Napoleone comprese che per costituire un impero solido e duraturo avrebbe dovuto unirlo, mediante vie di comunicazioni sicure, favorendo una pacificazione religiosa e, soprattutto, normandolo, imponendo “l’introduzione in tutti i paesi conquistati dei codici francesi” (V. Criscuolo, Napoleone, Bologna, Il Mulino, 2009, p. 118). L’obiettivo sarebbe stato quello di favorire “un’evoluzione dei costumi e della società che avrebbe progressivamente rimodellato la realtà europea, fornendo il più solido fondamento all’egemonia della Francia” (Ibidem). Napoleone non agiva di certo come il buon samaritano, ma la sua opera di omologazione giuridica dell’intero territorio imperiale, ispirata al modello che fu degli antichi imperatori romani, gettò le basi per conquiste ed evoluzioni civili e sociali autenticamente significative, quali il rafforzamento della libertà di coscienza, la creazione di una classe medio-borghese moderna e intraprendente, nonché un allentamento di ogni forma vessatoria e discriminatoria nei confronti degli Ebrei (Cfr. ibidem).

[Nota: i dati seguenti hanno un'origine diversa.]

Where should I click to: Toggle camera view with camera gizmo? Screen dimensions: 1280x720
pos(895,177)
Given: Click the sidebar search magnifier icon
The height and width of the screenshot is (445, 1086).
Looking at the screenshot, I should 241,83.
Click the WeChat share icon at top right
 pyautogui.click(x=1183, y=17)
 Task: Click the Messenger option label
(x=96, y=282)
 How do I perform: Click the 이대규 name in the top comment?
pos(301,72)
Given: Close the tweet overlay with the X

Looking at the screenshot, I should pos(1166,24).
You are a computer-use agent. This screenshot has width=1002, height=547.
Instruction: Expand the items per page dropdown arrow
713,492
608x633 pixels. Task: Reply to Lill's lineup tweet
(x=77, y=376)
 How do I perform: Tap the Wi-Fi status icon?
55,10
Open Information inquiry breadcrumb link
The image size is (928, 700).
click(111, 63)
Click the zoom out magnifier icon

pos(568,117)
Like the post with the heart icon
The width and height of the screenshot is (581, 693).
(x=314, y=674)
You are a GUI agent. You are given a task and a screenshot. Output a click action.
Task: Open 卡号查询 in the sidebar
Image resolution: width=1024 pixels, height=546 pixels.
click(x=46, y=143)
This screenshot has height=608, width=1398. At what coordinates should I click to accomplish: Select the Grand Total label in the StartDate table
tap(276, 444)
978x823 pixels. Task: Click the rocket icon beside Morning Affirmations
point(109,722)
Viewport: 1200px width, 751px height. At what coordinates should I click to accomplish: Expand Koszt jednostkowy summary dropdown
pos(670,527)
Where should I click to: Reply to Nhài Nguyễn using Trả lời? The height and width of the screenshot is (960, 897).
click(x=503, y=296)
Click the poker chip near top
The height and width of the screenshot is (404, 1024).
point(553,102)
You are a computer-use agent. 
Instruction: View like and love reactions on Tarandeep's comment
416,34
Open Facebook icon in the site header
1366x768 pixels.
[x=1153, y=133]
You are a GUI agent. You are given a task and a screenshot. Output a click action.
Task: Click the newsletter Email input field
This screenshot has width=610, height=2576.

Il Codice civile francese ispirò e condizionò, negli anni a seguire, anche successivamente all’avvento della Restaurazione con il Congresso di Vienna, la vita civile e politica di numerosi Paesi europei, lasciando una traccia evidente, un retrogusto inconfondibile, un solco nel terreno che richiede memoria storica e amore per la ricostruzione serena e imparziale degli eventi passati: “Il codice civile francese dovette la sua fortuna alla chiarezza e al vigore dell’enunciato oltreché alla sua aderenza ai caratteri della società uscita dalla Rivoluzione. Esso fu applicato in tutti i Paesi soggetti o vassalli dell’Impero, e anche dopo la sua caduta fu mantenuto in vigore in Francia e rimase un modello per l’elaborazione dei Codici di molti Paesi europei ed extraeuropei; il primo codice dell’Italia unita, promulgato nel 1865, ne riprendeva l’impianto generale e ne riproduceva letteralmente molti articoli, e tracce importanti ne conserva anche il Codice del 1942, tuttora vigente. Non si sbagliava dunque Napoleone quando scriveva, nell’esilio di Sant’Elena: “La mia vera gloria non consiste nell’aver vinto quaranta battaglie. […] Ciò che nulla potrà cancellare, ciò che vivrà in eterno è il mio Codice civile” (C. Capra, op. cit., p. 361).